Генрих завел мотор, и «форд», обдав нас облаком пыли, укатил прочь. Мы подошли к Марку и Лине.
– Привет, – быстро сказал Мориц, пожимая руки друзьям. – Что тут происходит?
– К-к-кошка… Ф-фффф… – Марк – вероятно, с перепугу – забыл, что надо говорить нараспев, и заикался так, что ничего не удавалось разобрать.
– Кошка бразильца напала на Пчелку, – бойко ответила Лина и положила брату ладонь на плечо. – Чуть глаза ей не выцарапала, все лицо изодрала.
– О! – воскликнули мы с Морицем почти одновременно.
– Наверное, шрамы на всю жизнь останутся. И вроде один глаз задело, я точно не поняла, – объяснила Лина. – Фредерик грозится убить Фабио.
– Я слышал, – кивнул Мориц. – Это все она, Мерзость.
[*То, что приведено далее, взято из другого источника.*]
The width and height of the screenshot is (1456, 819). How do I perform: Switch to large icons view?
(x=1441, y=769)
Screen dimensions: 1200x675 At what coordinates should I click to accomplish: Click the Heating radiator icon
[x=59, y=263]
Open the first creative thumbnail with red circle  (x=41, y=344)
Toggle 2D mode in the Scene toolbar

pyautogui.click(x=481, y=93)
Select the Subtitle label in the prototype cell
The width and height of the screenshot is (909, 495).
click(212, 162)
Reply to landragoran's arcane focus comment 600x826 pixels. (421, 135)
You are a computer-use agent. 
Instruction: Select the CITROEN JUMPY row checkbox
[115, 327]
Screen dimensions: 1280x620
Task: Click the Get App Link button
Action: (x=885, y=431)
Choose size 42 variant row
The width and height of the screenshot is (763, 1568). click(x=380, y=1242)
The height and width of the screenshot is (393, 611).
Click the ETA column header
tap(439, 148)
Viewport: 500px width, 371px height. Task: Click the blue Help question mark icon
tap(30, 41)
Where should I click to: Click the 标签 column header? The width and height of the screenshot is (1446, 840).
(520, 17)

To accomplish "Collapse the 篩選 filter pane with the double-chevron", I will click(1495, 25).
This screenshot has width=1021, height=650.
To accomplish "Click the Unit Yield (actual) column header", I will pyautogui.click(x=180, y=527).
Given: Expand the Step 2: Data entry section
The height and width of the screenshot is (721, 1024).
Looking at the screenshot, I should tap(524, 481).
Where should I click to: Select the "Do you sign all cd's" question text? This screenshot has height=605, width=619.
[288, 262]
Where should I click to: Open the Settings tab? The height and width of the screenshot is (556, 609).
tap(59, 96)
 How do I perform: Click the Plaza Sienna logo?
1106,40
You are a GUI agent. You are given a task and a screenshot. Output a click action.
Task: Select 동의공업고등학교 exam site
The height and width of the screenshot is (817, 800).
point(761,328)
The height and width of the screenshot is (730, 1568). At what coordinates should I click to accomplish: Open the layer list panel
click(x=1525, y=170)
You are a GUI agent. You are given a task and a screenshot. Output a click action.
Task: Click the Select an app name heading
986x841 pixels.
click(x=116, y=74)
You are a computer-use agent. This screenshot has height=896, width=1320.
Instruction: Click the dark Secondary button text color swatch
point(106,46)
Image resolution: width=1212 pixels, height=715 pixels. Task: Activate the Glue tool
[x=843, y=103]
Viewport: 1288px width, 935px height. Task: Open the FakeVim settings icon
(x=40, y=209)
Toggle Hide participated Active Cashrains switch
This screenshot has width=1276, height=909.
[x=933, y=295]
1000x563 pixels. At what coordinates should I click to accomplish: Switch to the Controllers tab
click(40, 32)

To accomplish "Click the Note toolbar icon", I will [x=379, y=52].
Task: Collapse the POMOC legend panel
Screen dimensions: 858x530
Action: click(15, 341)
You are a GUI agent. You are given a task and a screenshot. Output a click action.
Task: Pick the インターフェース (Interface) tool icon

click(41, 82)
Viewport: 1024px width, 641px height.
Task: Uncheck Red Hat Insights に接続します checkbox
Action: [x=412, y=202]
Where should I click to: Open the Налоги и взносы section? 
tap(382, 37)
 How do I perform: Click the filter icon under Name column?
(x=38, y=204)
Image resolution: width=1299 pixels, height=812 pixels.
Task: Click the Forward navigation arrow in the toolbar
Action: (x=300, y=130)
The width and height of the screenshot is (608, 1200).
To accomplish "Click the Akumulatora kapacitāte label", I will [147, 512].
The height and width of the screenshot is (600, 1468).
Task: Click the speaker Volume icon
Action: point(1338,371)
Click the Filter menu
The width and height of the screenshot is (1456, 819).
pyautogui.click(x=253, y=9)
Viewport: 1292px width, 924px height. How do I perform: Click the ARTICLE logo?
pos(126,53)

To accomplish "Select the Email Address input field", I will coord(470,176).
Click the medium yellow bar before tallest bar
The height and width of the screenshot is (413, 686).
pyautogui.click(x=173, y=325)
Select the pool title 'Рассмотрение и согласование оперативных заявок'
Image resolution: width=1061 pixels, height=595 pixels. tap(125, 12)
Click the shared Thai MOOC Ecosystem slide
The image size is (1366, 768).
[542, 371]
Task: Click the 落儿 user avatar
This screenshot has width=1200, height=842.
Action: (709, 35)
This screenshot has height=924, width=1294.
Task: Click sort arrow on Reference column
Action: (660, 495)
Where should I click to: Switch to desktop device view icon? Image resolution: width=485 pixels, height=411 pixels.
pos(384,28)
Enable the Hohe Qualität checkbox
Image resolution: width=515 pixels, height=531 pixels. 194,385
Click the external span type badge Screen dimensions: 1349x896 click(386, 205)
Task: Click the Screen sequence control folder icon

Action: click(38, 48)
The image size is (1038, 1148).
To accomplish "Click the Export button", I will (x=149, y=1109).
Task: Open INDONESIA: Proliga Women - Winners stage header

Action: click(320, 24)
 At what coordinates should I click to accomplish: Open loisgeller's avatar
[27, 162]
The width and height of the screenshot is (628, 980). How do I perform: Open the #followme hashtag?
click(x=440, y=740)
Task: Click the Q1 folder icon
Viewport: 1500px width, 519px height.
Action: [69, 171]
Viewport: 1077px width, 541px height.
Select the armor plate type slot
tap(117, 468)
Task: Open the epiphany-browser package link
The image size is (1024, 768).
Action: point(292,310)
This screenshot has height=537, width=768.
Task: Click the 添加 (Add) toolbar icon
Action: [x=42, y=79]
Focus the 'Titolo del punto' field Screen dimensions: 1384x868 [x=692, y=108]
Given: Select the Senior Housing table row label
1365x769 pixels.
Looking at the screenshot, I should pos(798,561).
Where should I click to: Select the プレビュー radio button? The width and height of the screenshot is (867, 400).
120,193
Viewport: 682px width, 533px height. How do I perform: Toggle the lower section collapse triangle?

Марк и Лина переминались с ноги на ногу, а я опустил взгляд и ковырял носком кроссовки темное пятно в пыли. Оно казалось похожим на спрута. Вероятно, здесь казнили кошку, а может, это была кровь девочки.
«Жалко Пчелку, – угрюмо размышлял я. – Как ее на самом деле зовут? Лиза… Бедный ребенок… Но ведь и Фабио ни в чем не виноват. Должно быть, кошка наелась чертовой травы. Или в девочке появилось что-то такое… новое и чуждое. Какие-то споры Мерзости в ней проросли. Ведь животные все чувствуют, не то что люди».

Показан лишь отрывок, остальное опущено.